(Beginning of RECORDS FOR THE TASK)
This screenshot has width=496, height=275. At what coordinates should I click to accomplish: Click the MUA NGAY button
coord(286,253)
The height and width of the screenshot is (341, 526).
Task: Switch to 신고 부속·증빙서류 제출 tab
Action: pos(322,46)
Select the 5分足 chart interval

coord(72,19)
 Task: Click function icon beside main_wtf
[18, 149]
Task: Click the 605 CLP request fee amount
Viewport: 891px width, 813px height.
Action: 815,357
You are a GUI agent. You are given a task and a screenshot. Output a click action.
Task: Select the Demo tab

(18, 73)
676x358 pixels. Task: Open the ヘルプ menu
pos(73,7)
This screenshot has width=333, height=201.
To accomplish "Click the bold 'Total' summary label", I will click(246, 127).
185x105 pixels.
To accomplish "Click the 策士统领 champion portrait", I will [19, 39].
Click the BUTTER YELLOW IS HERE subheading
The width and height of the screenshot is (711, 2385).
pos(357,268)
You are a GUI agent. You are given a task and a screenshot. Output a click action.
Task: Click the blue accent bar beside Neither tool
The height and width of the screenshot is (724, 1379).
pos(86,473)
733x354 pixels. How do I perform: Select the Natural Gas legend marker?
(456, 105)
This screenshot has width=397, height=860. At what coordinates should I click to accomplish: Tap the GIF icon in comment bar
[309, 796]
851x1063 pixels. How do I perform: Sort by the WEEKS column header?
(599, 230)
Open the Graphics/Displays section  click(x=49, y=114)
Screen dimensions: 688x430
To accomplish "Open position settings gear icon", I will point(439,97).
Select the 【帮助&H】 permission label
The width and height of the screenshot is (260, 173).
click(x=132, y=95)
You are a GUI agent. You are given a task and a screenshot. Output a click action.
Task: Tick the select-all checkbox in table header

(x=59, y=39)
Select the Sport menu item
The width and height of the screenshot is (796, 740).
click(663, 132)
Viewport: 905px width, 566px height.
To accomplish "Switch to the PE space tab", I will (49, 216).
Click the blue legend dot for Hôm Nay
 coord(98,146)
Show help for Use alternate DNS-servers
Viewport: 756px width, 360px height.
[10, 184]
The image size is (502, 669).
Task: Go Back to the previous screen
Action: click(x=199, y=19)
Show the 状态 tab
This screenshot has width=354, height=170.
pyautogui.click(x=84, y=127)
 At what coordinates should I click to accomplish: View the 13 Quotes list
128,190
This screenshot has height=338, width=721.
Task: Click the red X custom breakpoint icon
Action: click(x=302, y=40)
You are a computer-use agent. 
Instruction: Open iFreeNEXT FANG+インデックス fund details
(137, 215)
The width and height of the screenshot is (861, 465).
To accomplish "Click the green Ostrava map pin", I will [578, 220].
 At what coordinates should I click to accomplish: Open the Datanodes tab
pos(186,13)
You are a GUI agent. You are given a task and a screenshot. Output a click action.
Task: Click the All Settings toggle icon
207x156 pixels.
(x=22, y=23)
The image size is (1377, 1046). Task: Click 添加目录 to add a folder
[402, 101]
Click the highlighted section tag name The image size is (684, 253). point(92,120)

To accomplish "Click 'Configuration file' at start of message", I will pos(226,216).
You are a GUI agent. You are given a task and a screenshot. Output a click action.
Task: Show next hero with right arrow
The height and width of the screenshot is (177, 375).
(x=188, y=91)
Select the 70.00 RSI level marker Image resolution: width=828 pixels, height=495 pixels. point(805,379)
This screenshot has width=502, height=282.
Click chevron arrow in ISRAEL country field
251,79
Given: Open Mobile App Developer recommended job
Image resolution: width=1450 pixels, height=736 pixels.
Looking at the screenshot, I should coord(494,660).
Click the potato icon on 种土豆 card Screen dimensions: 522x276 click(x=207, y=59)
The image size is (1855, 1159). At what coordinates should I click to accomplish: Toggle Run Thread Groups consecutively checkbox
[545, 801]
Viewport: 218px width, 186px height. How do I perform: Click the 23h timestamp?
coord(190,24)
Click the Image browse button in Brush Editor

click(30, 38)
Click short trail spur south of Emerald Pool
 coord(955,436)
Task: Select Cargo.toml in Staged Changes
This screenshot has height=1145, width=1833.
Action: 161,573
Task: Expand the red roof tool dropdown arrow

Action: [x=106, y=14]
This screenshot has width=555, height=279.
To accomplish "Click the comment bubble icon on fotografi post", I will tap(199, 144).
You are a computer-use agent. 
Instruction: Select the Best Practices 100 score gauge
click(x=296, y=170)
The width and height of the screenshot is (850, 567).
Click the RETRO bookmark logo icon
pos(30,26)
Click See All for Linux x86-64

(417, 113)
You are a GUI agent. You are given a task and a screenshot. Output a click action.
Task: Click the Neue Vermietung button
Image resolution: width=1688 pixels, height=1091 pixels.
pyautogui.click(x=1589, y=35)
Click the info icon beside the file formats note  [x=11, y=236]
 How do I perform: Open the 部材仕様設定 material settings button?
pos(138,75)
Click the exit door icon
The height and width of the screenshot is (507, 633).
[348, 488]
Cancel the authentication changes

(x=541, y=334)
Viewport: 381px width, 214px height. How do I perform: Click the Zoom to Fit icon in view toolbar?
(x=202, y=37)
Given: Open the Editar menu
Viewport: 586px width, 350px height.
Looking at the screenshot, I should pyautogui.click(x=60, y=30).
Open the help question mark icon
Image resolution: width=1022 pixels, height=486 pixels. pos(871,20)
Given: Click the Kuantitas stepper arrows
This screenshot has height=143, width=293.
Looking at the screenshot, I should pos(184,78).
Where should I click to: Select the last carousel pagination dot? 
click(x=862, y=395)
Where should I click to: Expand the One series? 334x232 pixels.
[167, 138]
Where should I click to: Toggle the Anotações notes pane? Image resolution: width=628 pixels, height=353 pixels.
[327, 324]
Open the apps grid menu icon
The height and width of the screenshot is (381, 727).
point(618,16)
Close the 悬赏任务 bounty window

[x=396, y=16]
(End of RECORDS FOR THE TASK)
■ **TASK PROMPT**:
Where a line in the material contains "Show", copy that line.

■ **FINAL ANSWER**:
Show help for Use alternate DNS-servers
Show the 状态 tab
Task: Show next hero with right arrow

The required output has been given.